J. C. : Partons du point de vue d’une société multiple, dans un sens plus global, comment crois-tu que le film parle aux différentes nationalités ?
L.D. : J’ai vraiment la conviction que c’est un film qui est universel dans son propos parce que je pense que tous les peuples se posent aujourd’hui ces questions-là, « qui sommes nous ? », « où allons nous ? », comment se définir avec les concepts qui changent, avec l’immigration, l’environnement, le capitalisme, toutes les nations se posent ces questions-là. Après ce qui est peut être plus précis au Québec, ce qui fait que ce film est au Québec, la particularité en étant une situation socio-politique incertaine et irrésolue, ça complique encore un petit peu plus les choses et la notion de flux et d’incertitude se ressent de manière un peu plus féroce chez nous. Mais je pense que tout le monde peut se reconnaître dans les questions qui sont soulevées dans le film.
J. C. : Bien sûr. Je vais te poser une question peut-être sans réponse, comment imagines-tu le film dans dix ans? Penses-tu qu’il sera toujours actuel, moins actuel ? Ou bien, comment espères-tu que le film sera perçu dans les prochaines 10 années ?
L.D. : C’est une bonne question. Je pense qu’une facette de ce travail dont je n’ai pas été conscient en le faisant, était peut-être le côté pérenne de l’oeuvre. Dès qu’il est sorti, beaucoup de gens m’ont tout de suite dit « ah ça va être intéressant de voir ce film-là dans 10, 15, 20 ans, voir si les espoirs qui étaient à son épicentre ou ses inquiétudes se sont révélées vraies ou fausses. Ça va être intéressant aussi de voir les gens qui ont parlé dans le film. Je pense que pour plusieurs le film a été comme une espèce de cliché, un instantané d’un moment précis et que revisiter ce moment-là avec plus de recul va être forcément très enrichissant.
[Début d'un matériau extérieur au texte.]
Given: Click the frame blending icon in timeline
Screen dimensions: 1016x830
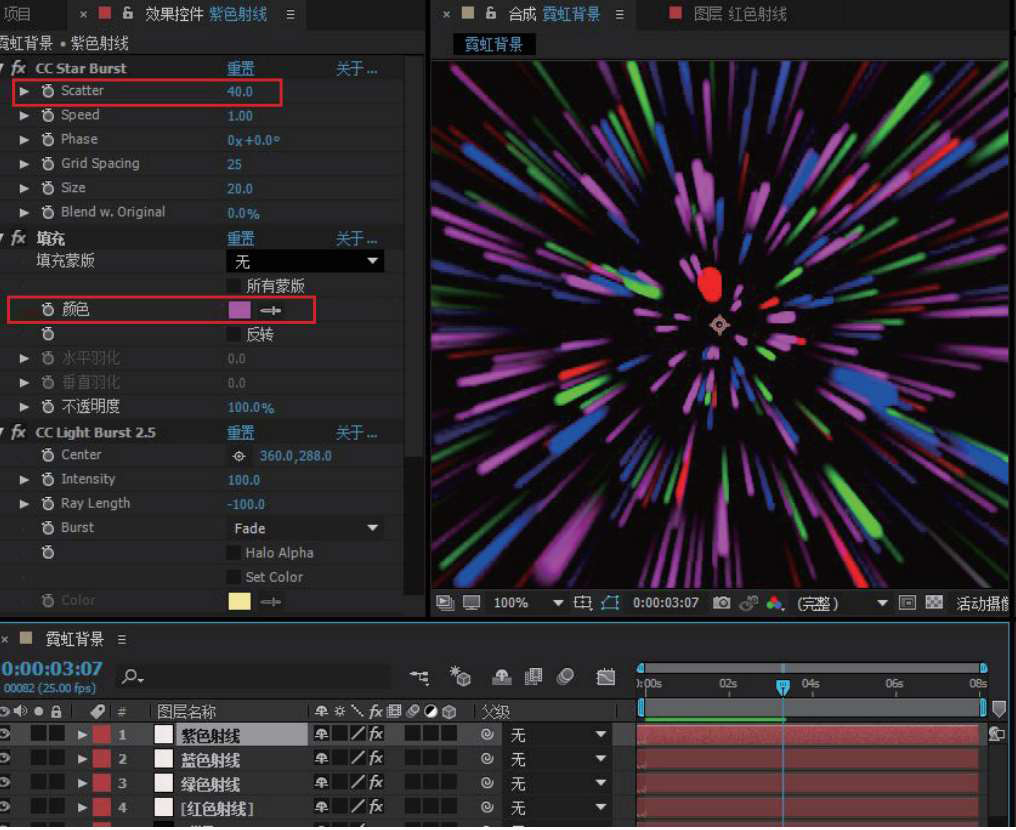Looking at the screenshot, I should [x=533, y=677].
Je ne l’avais jamais conçu comme ça, mais c’est vrai que ça peut prendre un autre sens et j’ai l’impression qu’effectivement c’est un film qui peut bien vieillir avec le temps, parce que je pense que c’est un film qui est honnête dans sa forme et dans son propos. Cela va être intéressant de voir à quel point il résonne dans le temps et d’en réévaluer le constat.